On 04/10/2013 01:18:54 PM, Seth Jennings wrote:
This patch adds a documentation file for zsmalloc at
Documentation/vm/zsmalloc.txt
Docs acked-by: Rob Landley <r...@landley.net>
Literary criticism below:
Signed-off-by: Seth Jennings <sjenn...@linux.vnet.ibm.com>
---
Documentation/vm/zsmalloc.txt | 68
+++++++++++++++++++++++++++++++++++++++++++
1 file changed, 68 insertions(+)
create mode 100644 Documentation/vm/zsmalloc.txt
diff --git a/Documentation/vm/zsmalloc.txt
b/Documentation/vm/zsmalloc.txt
new file mode 100644
index 0000000..85aa617
--- /dev/null
+++ b/Documentation/vm/zsmalloc.txt
@@ -0,0 +1,68 @@
+zsmalloc Memory Allocator
+
+Overview
+
+zmalloc a new slab-based memory allocator,
+zsmalloc, for storing compressed pages.
zmalloc a new slab-based memory allocator, zsmalloc? (How does one
zmalloc zsmalloc?)
Out of curiosity, what does zsmalloc stand for, anyway?
It is designed for
+low fragmentation and high allocation success rate on
+large object, but <= PAGE_SIZE allocations.
1) objects
2) maybe "large objects for <= PAGE_SIZE"...

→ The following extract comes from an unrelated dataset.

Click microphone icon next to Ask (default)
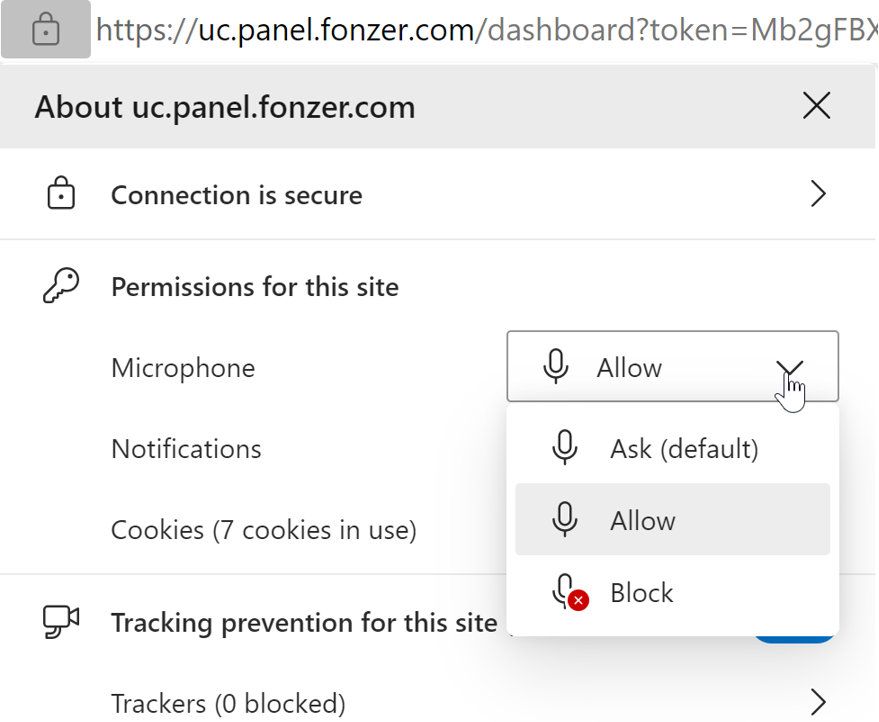 point(565,447)
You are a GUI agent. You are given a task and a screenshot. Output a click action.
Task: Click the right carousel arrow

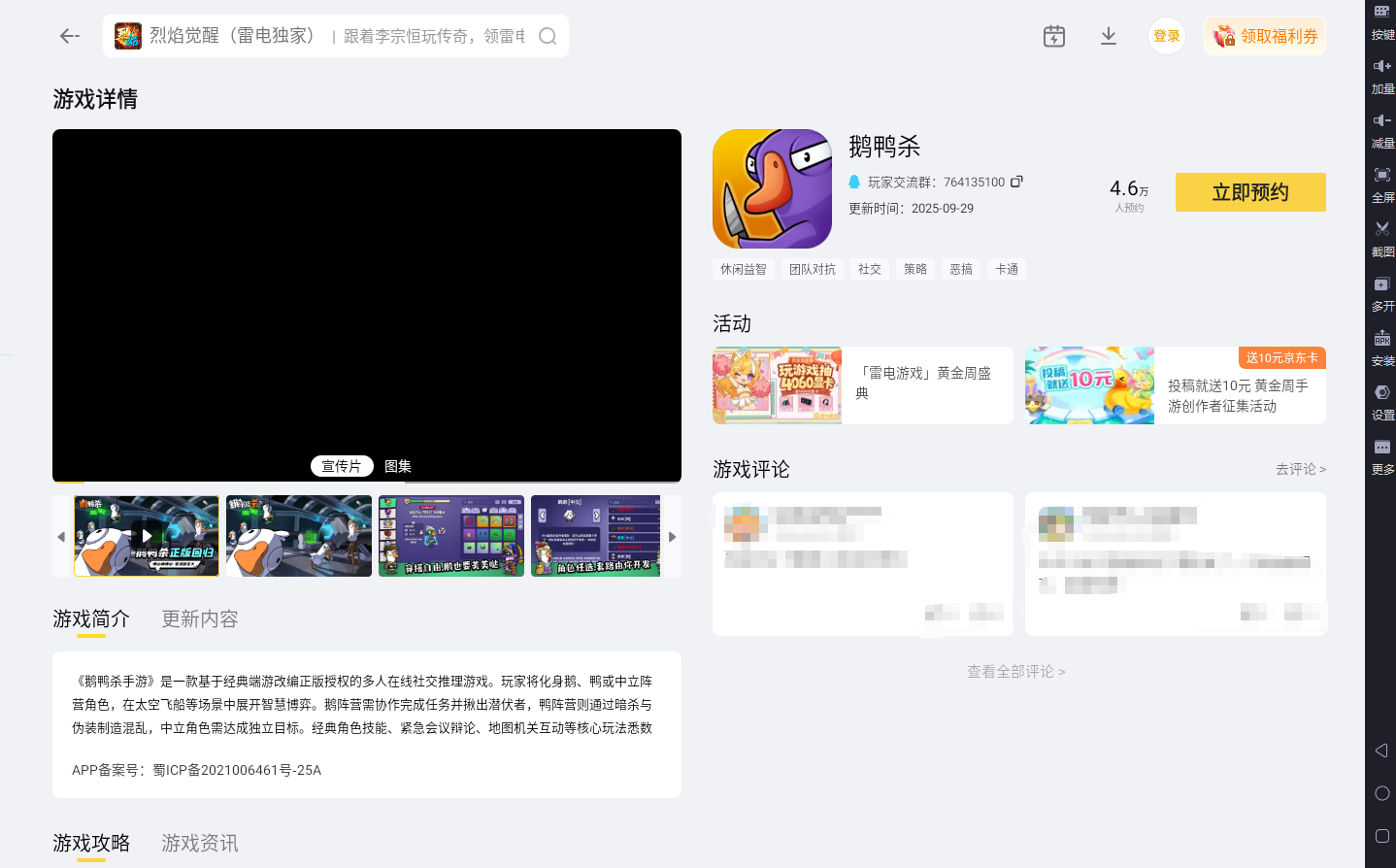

+zsmalloc differs from the kernel slab allocator in two primary
+ways to achieve these design goals.
+
+zsmalloc never requires high order page allocations to back
+slabs, or "size classes" in zsmalloc terms. Instead it allows
+multiple single-order pages to be stitched together into a
+"zspage" which backs the slab. This allows for higher allocation
+success rate under memory pressure.
+
+Also, zsmalloc allows objects to span page boundaries within the
+zspage. This allows for lower fragmentation than could be had
+with the kernel slab allocator for objects between PAGE_SIZE/2
+and PAGE_SIZE. With the kernel slab allocator, if a page compresses
+to 60% of it original size, the memory savings gained through
+compression is lost in fragmentation because another object of
I lean towards "are lost", but it's debatable. (Savings are plural, but
savings could also be treated as a mass noun like water/air/bison that
doesn't get pluralized because you can't count instances of a liquid.
No idea which is more common.)
+the same size can't be stored in the leftover space.
+
+This ability to span pages results in zsmalloc allocations not being
+directly addressable by the user. The user is given an
+non-dereferencable handle in response to an allocation request.
+That handle must be mapped, using zs_map_object(), which returns
+a pointer to the mapped region that can be used. The mapping is
+necessary since the object data may reside in two different
+noncontigious pages.
Presumably this allows packing of unmapped entities if you detect
fragmentation and are up for a latency spike?